Jaime Serrano, GMV; Angel Gallego, GMV; Álvaro Martínez, GMV; David Moreno, GMV
Keywords: rendez-vous, close proximity operations, RPO, SDA, object characterisation, intentional threat
Abstract:
The field of Space Domain Awareness (SDA) is undergoing significant and rapid transformation with new technological challenges arising every year. In this scenario, capabilities in this domain must evolve to manage intentional threats, such as the Rendezvous and Proximity Operations (RPO) of inspector satellites against assets of interest. Satellites Olymp-K (Luch) & Olymp-K-2 (Luch-5X) were respectively launched in 2014 and 2023. Since then, they have performed known close approaches to other satellites in the geostationary belt without clear intentions. In 2022, satellite Cosmos-2558 made a close approach with USA-326, likely close enough to image or collect signals intelligence from USA-326. These are just some examples of real cases already happening. This underscores the importance of detecting and monitoring RPOs as a pillar for preserving security in space within the SDA context, complementing the safety and sustainability supported by the Space Surveillance and Tracking (SST) domain. This paper offers an overview of RPOs and the methodologies within SDA used to handle them, analyzing the combined use with typical SST capabilities to prevent and mitigate the impact of these events. Additionally, this study provides results from the analysis of various scenarios to determine the typical parameters governing these intentional approaches, such as anticipation in the detection time and the possibility of taking reaction measures, and how it is possible to optimize these times and improve the characterization with appropriate use of the proposed methodologies.
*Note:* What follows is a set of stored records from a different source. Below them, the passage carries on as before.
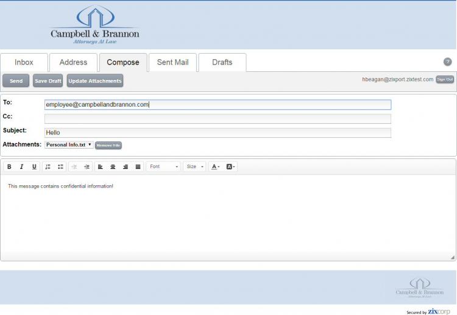
Task: Toggle bold formatting in the editor
Action: point(9,166)
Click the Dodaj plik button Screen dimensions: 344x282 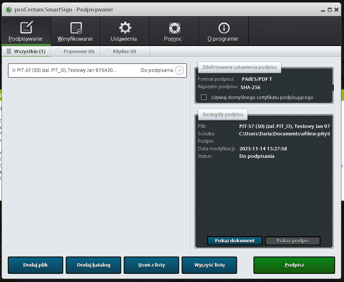[35, 265]
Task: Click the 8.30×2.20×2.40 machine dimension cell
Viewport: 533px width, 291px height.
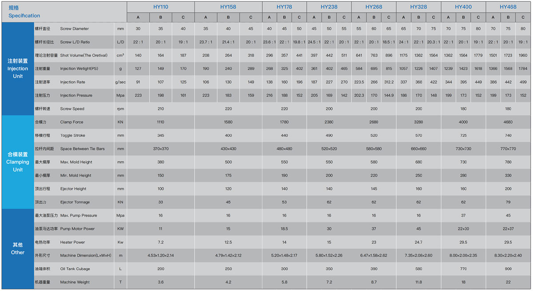Action: point(508,255)
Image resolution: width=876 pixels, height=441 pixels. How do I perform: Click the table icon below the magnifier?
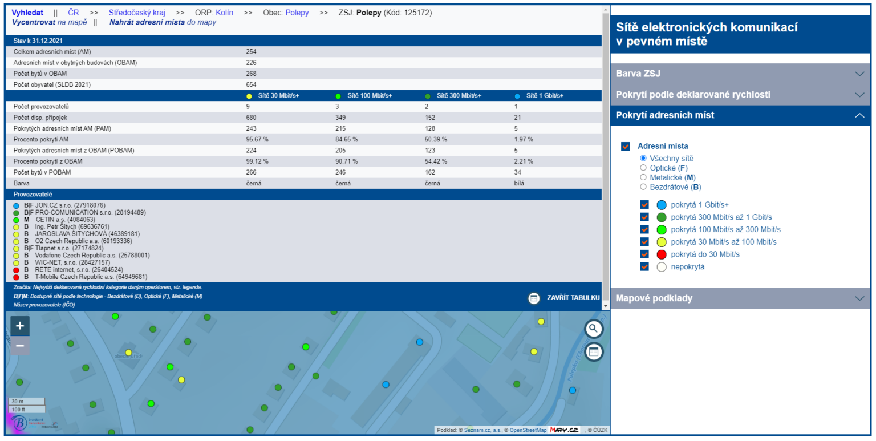click(594, 352)
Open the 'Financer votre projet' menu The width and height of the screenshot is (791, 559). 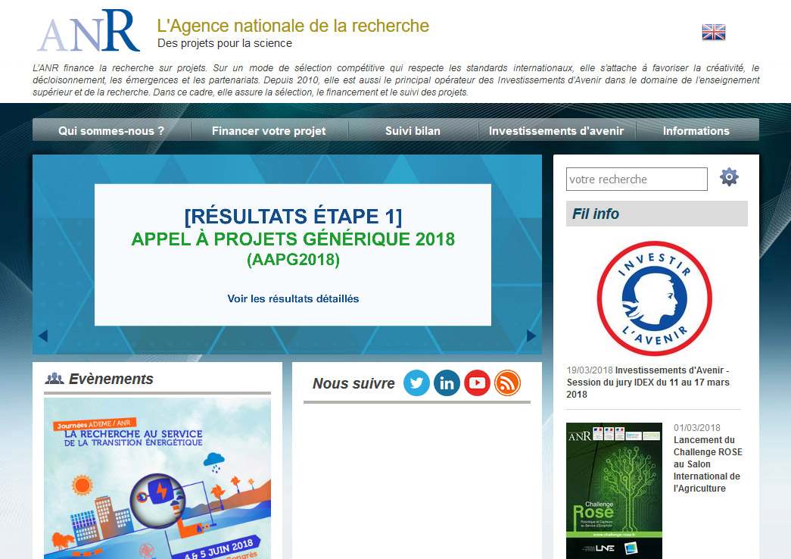pyautogui.click(x=269, y=130)
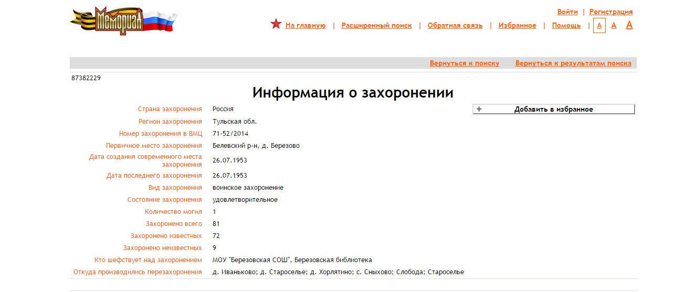Click the Войти link
The width and height of the screenshot is (696, 292).
tap(567, 12)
A Close Proximity Operation (CPO) involves the controlled approach of one satellite, the inspector satellite, to another, the asset of interest. The relative trajectory allows the satellites to be close to each other without colliding. If the approach continues until contact is made, it is considered a rendezvous. The detection of such events requires knowing in advance the trajectories of the satellites involved. It is here where SST typical capabilities are combined with SDA, making the most of cataloguing and maneuver detection based on sensor networks, and then monitoring when the inspector trespasses the boundaries of a security screening volume centered around the asset of interest. The most basic geometrical configuration for analysis considers two volumes of interest: the CPO zone, in which the close approach is detected; and the CPO corridor, where it can additionally be considered safe for rendezvous with no collision risk. The conditions to consider a detected close approach as a security or intelligence risk varies largely for each case and therefore require in-depth analysis and merging of information from several sources. The analysis of the geometrical relative position between the two objects can determine if it is a fly-by or if the intention is to perform a co-orbital operation in which both satellites share the same orbit. A rendezvous operation can be detected by the analysis of the minimum expected distance, the relative speed, and the geometrical evolution of the relative position. The methodology studied and presented in this paper, combining SST and SDA analysis, allows for improved RPO detection and forecasting capabilities.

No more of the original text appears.